When artists in different media continually return to one story, we can be pretty certain there is something powerful and elemental about it. Puccini told the tale here before in Madame Butterfly, the tragic story of a Western military man and an Asian lover and the child they conceive. It is not insignificant that Butterfly was itself a reworking of a stage play, which in turn was adapted from a short story based on an 1887 novel. Miss Saigon, as is well known, moves the tale from late 19th Century Japan to the end of the Vietnam War. The resituated setting gave the show's creators Alain Boublil and Claude-Michel Schönberg (the Les Misérables team) scope to explore additional concerns: war, prostitution, international boundaries, war orphans, and the history of the Vietnam conflict. Boublil and Schönberg take full advantage of this opportunity. In today's environment, the show's harsh focus on international boundaries, on the peril they pose to the excluded, and on humanitarian efforts to relieve that peril, seems especially poignant. But the heart of the story remains the tragedy of the Asian lover left behind.

In its latest outing, the show stars Emily Bautista as Kim, the bargirl heroine; Anthony Festa as Chris, the GI who loves and loses her in the fog of war; Red Concepción as the Engineer, the half-Vietnamese, half-French dance hall entrepreneur and pimp; and Stacie Bono as Ellen, the American wife Chris takes after he returns to the U.S. from the War. They are all rock-solid, particularly Concepción, whose ebullient creepiness and unbridled narcissism is frequently hilarious.

With that said, what about the controversies?

I observed above that some of them are no longer applicable. In the original London and New York productions, there was much unhappiness over the white actor Jonathan Pryce donning prostheses and yellow-face to take on the role of the Engineer, so much so that when America's Actors' Equity refused to sanction Pryce for the role on Broadway, producer Cameron Mackintosh canceled the show, and only brought it back after Actors' Equity relented. Since those original productions, however, all Engineers, including Concepción, have been of Asian heritage. Likewise, in the lovely number The Wedding Ceremony, the original production reportedly had the background chorus of bargirls singing nonsense syllables rather than authentic Vietnamese lyrics; that too has been fixed.

That leaves a host of other objections that boil down to sexism and racism. (Spoiler alert: If you aren't familiar with the show, feel free to skip down to the last paragraph but one.) Tim Teeman, for instance, wrote in The Daily Beast, concerning the 2017 Broadway revival, of "the relentless victimhood of Kim," and about her "lack of agency," as witnessed by the "total persecution and exploitation visited upon her and abject circumstances, culminating in her suicide." Before reading these remarks, I had already concluded that Kim's suicide was the ultimate act of agency, preceded as it was by Kim's remark that other characters thought they were in control of events, but that actually she was, and preceded multiple times before that by a resolution to die if need be for her child Tam.
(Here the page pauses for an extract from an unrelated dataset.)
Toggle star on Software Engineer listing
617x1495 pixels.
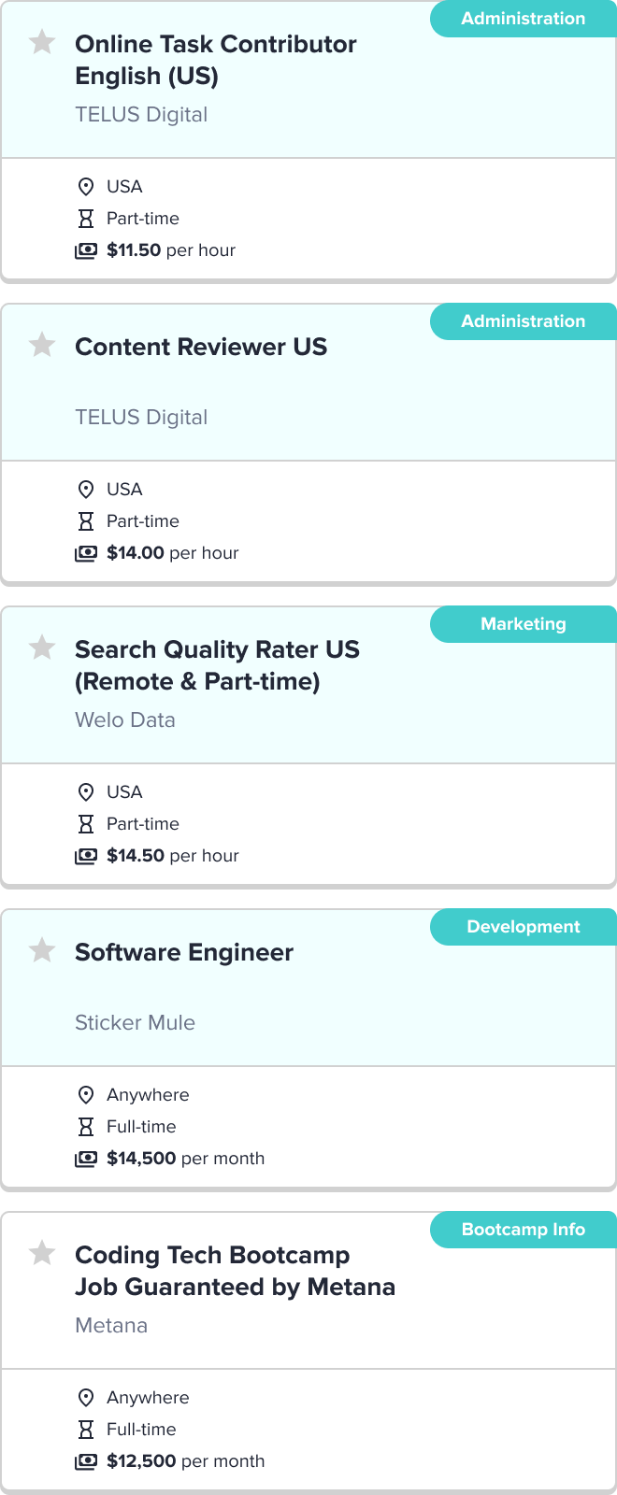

Of course it is not a happy ending, but it is a successful one from the point of view of Kim's agenda for Tam, and in any event, happiness and agency are separate questions. (Suicides on stage, I would argue, are usually acts of agency, including, just from the Shakespearean canon, those of Brutus, Cleopatra, Othello, Romeo, and Juliet.) And before we leave the subject of agency, what about Kim's act in shooting and killing a character who threatens her child? It may be reactive, but to deny it the label of agency would be absurd. So I must respectfully differ with Teeman on this. Also with Pun Bandhu, an Asian activist actor quoted in the New York Times as calling Kim "very weak."

By the same token, "victimhood" is one of those terms that is frequently used in a way which confuses subject and object. It is no fair employing it to criticize a person or character who has been made the object of distressing circumstances she did not cause and could not avoid, which seems to describe most of the bad things that happen to Kim. No one seems to be denying that Saigon and Bangkok (where much of the play is also set), were full of showgirls and prostitutes working at bars in the 1970s; no one is denying that poverty and an absence of options explained why they became sex workers; no one is denying that many Vietnamese women were orphaned during the war like Kim; all these things really happened. Is it a critique of a character as a "victim" to show these things occurring or to focus on the character to whom these things occurred? Beware, I would say, of blaming the victim for "victimhood."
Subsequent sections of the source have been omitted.